Seminario MAVIR: Satoshi Sekine Imprimir E-mail

Seminario MAVIR

Satoshi Sekine: Minimally Supervised Knowledge Discovery

miércoles 14 de noviembre de 2007, 16h00-17h30.


Lugar de celebración

Escuela Técnica Superior de Ingenieros de Telecomunicación
Salón de Grados, Edificio A.
Avenida Complutense s/n
Ciudad Universitaria
E­28040 Madrid

Cómo llegar y planos. La asistencia es libre y gratuita. Programa completo .


For a decade, corpus has been taking the central role in Natural Language Processing studies. The supervised learning methods were most effective to solve tasks which can be translated into labeling problem of items with a handful number of classes. However, we are observing difficulty of applying supervised learning methods to most of the tasks which include semantic knowledge, such as Information Extraction or Question Answering as a whole. The semantic knowledge is more sparse than general supervised methods can learn from training corpus.
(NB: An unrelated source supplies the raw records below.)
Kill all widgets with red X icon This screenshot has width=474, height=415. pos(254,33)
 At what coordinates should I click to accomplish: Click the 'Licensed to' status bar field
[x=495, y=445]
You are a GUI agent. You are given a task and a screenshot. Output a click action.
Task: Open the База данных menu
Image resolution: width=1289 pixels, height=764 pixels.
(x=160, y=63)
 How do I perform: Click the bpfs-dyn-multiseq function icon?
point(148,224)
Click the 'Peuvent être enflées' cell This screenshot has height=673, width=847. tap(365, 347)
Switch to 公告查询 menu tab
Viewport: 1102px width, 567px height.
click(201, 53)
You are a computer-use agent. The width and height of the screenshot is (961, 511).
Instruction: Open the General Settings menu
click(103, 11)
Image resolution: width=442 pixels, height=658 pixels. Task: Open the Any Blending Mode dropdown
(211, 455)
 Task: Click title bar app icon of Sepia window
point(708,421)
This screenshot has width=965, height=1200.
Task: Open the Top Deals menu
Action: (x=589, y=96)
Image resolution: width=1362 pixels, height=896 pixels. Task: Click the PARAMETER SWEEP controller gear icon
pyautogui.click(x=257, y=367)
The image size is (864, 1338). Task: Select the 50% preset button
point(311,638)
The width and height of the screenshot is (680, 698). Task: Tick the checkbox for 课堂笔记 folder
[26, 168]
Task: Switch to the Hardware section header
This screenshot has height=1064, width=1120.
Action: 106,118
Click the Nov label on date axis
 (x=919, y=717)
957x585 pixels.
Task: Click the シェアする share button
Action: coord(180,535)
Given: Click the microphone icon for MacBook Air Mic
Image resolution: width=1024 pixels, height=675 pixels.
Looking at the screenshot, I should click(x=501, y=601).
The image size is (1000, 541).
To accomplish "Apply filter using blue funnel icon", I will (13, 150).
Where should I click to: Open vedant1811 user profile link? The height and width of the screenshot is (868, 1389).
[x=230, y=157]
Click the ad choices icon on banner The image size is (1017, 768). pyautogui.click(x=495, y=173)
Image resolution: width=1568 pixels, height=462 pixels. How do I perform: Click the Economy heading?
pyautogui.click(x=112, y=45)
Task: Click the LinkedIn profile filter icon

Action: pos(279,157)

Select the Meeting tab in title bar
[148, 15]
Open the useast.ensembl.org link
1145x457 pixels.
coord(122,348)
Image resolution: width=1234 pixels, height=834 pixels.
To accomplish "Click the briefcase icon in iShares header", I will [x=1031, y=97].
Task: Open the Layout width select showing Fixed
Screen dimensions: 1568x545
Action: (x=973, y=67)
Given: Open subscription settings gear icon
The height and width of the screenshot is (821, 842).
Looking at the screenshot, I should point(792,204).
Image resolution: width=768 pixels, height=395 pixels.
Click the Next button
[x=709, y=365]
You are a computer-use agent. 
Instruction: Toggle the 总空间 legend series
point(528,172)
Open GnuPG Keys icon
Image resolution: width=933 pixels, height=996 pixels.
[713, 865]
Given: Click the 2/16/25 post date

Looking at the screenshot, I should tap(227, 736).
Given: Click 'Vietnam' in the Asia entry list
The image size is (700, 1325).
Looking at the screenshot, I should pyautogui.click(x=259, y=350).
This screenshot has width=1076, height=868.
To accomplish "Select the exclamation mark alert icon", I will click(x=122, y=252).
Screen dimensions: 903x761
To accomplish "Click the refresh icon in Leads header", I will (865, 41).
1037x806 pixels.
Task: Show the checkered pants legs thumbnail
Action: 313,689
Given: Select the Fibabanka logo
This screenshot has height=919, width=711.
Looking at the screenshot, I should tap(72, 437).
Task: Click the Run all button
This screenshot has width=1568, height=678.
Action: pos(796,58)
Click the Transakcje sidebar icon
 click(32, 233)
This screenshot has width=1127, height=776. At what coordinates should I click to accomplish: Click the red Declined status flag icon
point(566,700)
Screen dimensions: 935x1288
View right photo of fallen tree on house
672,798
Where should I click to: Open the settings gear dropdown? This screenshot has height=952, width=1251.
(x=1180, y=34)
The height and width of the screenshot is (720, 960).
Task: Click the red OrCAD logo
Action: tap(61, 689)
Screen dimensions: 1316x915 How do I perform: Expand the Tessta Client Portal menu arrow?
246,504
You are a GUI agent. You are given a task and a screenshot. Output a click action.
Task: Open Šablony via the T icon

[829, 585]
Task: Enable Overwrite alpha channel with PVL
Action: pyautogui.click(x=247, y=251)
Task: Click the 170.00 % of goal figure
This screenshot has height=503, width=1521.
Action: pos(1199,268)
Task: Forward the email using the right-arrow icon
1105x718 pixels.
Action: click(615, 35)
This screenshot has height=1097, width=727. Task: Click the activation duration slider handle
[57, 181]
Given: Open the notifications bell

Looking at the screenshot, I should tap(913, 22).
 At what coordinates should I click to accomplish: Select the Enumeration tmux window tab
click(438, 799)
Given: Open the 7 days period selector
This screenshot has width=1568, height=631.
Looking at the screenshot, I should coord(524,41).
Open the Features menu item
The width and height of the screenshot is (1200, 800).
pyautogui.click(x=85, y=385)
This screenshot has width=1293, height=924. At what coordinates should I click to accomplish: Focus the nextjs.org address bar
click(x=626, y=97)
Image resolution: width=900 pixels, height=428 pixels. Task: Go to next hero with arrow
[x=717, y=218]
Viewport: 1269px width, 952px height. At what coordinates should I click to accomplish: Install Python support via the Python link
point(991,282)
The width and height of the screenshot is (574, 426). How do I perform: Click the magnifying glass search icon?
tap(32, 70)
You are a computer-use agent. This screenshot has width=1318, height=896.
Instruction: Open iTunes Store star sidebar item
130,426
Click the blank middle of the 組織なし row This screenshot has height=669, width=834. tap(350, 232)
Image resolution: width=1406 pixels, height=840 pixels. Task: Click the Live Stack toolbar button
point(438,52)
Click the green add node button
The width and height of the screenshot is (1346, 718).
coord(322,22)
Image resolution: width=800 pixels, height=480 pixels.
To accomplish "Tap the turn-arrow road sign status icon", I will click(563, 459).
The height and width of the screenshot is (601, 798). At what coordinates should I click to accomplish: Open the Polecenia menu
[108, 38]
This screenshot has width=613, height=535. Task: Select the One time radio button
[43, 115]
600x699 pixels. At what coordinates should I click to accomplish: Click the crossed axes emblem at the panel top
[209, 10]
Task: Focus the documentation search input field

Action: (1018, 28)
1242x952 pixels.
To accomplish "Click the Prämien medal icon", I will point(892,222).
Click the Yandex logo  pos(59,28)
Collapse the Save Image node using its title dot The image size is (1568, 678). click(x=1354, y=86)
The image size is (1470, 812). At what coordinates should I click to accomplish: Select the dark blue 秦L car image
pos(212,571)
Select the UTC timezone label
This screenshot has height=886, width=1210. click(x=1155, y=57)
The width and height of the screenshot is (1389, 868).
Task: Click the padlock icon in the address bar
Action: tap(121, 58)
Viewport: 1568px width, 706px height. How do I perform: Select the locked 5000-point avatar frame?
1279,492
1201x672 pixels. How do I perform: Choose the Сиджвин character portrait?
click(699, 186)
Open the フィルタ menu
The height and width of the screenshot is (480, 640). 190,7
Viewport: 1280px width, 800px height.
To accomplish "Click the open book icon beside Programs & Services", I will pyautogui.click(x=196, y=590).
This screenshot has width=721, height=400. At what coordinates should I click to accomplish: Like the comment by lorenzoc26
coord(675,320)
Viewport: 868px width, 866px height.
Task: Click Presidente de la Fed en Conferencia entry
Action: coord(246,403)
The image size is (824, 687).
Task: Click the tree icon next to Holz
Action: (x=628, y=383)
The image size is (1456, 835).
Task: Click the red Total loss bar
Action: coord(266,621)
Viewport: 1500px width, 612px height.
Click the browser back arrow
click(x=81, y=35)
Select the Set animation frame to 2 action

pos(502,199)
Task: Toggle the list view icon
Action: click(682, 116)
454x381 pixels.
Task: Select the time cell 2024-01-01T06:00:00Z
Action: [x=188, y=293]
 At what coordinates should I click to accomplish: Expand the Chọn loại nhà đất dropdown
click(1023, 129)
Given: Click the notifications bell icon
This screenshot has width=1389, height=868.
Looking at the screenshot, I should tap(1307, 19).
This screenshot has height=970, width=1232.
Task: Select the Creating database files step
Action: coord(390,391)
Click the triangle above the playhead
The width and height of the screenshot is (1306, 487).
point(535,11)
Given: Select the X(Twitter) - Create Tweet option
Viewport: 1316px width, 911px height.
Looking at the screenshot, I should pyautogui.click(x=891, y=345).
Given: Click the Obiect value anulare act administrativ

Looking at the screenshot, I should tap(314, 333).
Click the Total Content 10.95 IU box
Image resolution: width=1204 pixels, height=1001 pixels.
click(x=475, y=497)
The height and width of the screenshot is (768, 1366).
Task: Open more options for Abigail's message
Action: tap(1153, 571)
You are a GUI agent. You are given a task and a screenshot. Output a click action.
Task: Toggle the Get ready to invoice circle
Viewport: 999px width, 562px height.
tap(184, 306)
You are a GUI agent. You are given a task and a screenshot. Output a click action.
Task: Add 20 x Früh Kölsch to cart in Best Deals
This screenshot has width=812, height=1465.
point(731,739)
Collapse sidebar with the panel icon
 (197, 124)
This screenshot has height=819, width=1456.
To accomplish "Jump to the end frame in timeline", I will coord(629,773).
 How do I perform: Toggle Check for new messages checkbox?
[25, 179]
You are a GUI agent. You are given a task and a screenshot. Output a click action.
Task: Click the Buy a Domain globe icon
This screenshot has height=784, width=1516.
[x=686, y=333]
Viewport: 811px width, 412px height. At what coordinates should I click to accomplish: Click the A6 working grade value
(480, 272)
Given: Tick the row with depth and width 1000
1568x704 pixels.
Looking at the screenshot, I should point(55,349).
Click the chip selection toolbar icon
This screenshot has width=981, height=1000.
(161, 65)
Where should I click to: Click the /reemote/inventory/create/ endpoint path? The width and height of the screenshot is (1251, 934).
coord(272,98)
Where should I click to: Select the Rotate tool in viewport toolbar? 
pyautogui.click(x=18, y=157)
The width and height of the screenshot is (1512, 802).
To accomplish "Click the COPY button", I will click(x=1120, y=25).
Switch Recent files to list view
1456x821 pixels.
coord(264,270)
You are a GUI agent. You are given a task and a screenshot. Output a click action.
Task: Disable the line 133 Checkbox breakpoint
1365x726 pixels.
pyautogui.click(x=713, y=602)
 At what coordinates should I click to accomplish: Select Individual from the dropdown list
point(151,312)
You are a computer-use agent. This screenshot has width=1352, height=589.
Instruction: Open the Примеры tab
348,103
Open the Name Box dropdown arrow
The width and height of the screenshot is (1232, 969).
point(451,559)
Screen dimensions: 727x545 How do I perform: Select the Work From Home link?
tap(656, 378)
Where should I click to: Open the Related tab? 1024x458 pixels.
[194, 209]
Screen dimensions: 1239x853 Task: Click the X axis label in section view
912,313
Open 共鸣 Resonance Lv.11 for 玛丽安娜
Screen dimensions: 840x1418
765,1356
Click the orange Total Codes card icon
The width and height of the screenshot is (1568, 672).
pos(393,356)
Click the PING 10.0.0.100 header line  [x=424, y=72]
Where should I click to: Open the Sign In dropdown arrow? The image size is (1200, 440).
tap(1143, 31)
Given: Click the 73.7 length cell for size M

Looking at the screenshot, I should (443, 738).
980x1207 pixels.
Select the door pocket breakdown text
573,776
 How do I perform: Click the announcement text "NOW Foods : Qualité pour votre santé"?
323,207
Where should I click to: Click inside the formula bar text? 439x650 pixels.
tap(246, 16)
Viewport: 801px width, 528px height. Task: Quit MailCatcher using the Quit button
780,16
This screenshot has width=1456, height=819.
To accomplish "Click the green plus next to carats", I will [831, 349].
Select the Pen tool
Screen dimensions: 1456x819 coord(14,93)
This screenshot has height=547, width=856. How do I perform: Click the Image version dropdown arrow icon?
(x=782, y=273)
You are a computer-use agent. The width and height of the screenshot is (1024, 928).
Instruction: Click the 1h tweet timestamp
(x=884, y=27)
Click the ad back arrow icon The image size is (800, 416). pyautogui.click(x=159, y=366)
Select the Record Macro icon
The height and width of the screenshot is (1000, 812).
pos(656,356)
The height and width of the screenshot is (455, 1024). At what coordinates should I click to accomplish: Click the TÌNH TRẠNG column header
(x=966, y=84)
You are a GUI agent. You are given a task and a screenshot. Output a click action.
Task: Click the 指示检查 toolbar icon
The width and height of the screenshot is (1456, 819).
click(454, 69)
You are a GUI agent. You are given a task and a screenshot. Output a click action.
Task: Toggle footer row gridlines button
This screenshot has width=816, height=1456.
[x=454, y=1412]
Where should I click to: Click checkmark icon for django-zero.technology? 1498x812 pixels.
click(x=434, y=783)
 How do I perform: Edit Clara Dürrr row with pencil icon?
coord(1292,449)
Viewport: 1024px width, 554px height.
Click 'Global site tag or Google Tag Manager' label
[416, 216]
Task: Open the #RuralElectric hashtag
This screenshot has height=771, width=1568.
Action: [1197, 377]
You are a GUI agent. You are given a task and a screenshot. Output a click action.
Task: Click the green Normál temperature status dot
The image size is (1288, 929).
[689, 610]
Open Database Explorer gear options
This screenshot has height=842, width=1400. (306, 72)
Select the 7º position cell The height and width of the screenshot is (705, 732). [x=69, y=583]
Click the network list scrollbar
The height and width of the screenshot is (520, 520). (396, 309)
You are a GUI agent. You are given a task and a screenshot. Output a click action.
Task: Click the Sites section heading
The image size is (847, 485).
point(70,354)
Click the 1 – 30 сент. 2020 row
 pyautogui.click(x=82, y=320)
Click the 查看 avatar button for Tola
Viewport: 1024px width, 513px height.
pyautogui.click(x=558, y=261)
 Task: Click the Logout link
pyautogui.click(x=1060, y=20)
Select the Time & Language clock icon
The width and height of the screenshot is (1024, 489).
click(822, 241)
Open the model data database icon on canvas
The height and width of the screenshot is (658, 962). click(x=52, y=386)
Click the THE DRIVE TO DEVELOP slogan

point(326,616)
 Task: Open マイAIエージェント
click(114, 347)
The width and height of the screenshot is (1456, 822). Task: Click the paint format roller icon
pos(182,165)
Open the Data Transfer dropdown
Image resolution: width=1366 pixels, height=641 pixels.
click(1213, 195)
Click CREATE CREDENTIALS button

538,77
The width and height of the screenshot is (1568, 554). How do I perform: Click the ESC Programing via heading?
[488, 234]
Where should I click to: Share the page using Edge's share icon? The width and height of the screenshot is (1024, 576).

The crucial problem in creating systems in semantic domain is that a vast amount of knowledge is needed to create reasonable system. In other words, we have to overcome the sparseness problem and scalability problem. In order to solve it, we believe minimally supervised (i.e. un­supervised and/or semi­supervised) learning methods utilizing a large un­ annotate corpus would be a possible solution. The corpus available in electric form at this moment is vast enough to make us believe that the knowledge to understand most of the world is written down consciously or unconsciously somewhere in the corpus. The new paradigm is aiming at a reformulation of the knowledge scattered in the corpus into the shape in which a system can use to solve a task.

In the talk, I would like to summarize the studies which have been conducted in the field. It would hopefully give the audience the overview of the field and possible research directions in the future. I will also descrive several own studies.


Satoshi Sekine

Satoshi Sekine is an Assistant Research Professor at New York University. He received his MSc at UMIST, UK in 1992 and his PhD in 1998 at NYU. He has been working on various topics, including parser, NE, Information Extraction and minimally supervised knowledge discovery. Recently, he organized Workshop on Textual Entailment and Paraphrasing (ACL­07), Web People Search task at SemEval­07 and served as guest editor on the special issue on Named Entity. He lead a middle size NSF project for 5 years on On­Demand Information Extraction.